- _WHAT YOU WILL DO_: Word for word, quote the lines from the one containing "You are a computer-use" to the end of the entries below, including both. Leave pictures out.

##### DATA EXTRACT #####

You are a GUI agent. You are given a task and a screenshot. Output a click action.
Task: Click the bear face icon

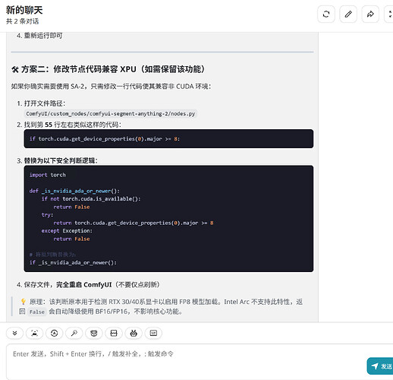tap(94, 333)
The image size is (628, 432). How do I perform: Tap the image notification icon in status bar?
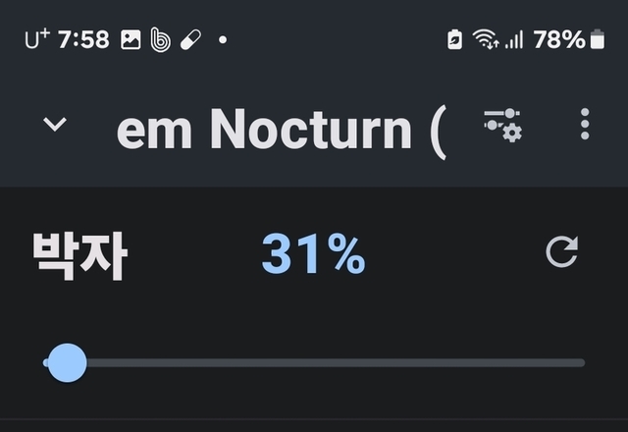tap(131, 40)
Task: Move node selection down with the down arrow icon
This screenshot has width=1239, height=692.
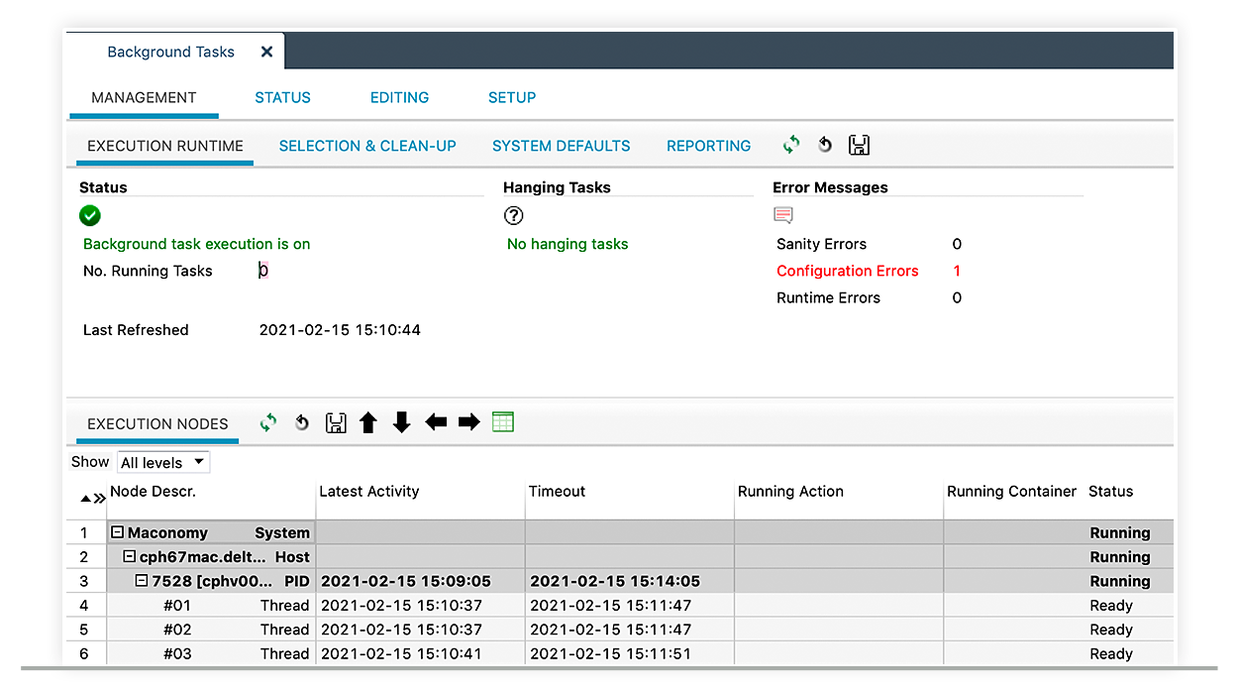Action: (x=401, y=421)
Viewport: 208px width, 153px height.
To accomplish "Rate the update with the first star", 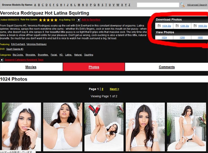I will click(x=41, y=20).
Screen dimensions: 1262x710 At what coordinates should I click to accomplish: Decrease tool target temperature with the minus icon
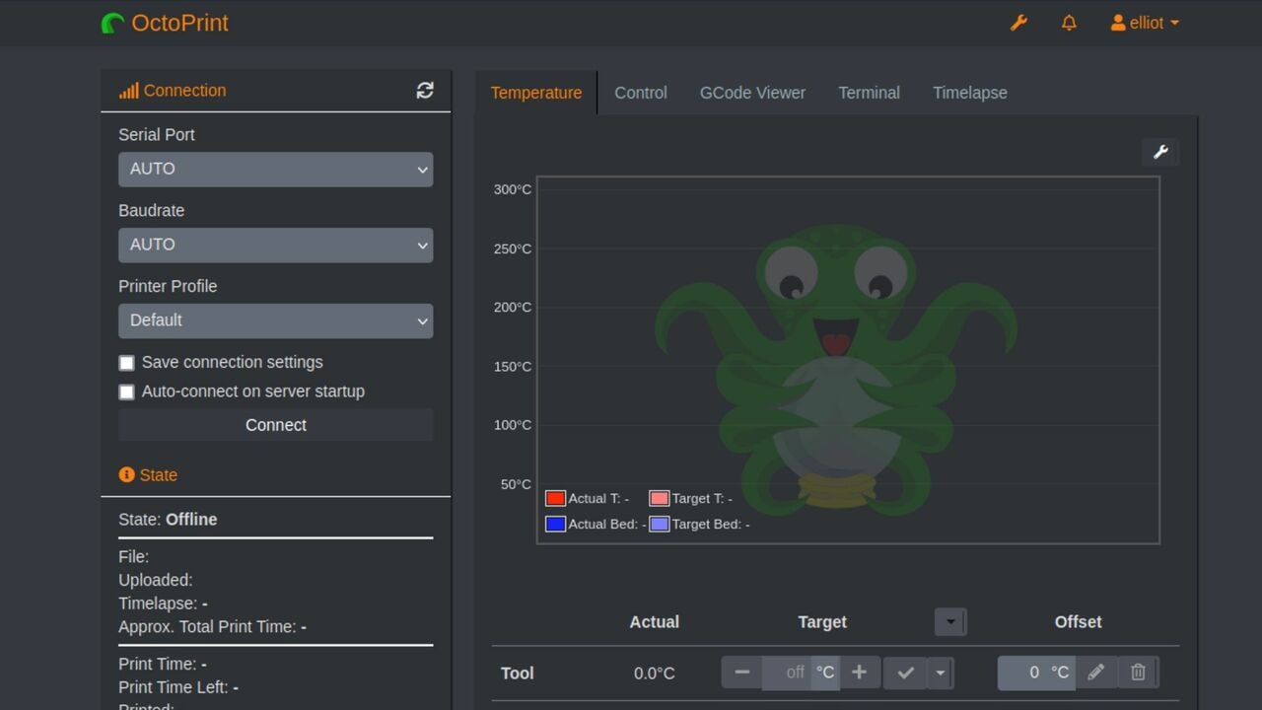(741, 672)
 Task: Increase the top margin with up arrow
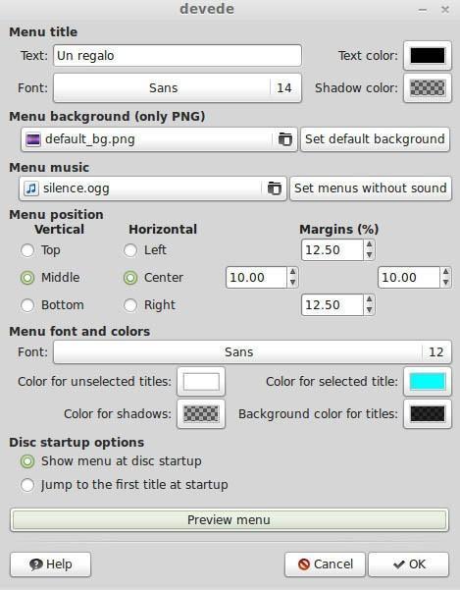(x=369, y=244)

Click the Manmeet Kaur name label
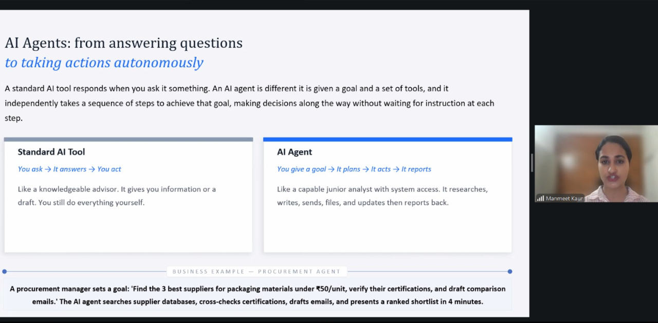point(564,198)
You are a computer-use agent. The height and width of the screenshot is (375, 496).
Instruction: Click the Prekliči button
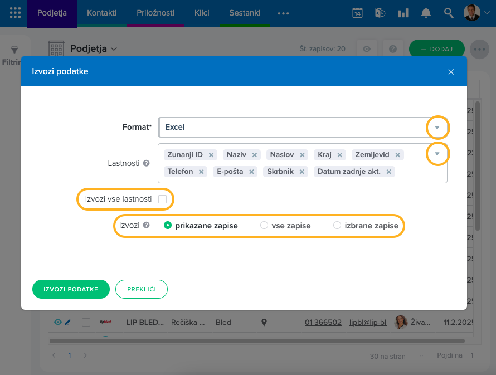(x=142, y=289)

#####

- _TASK RESPONSE_:
You are a computer-use agent. The height and width of the screenshot is (375, 496).
Instruction: Click the Prekliči button
(x=142, y=289)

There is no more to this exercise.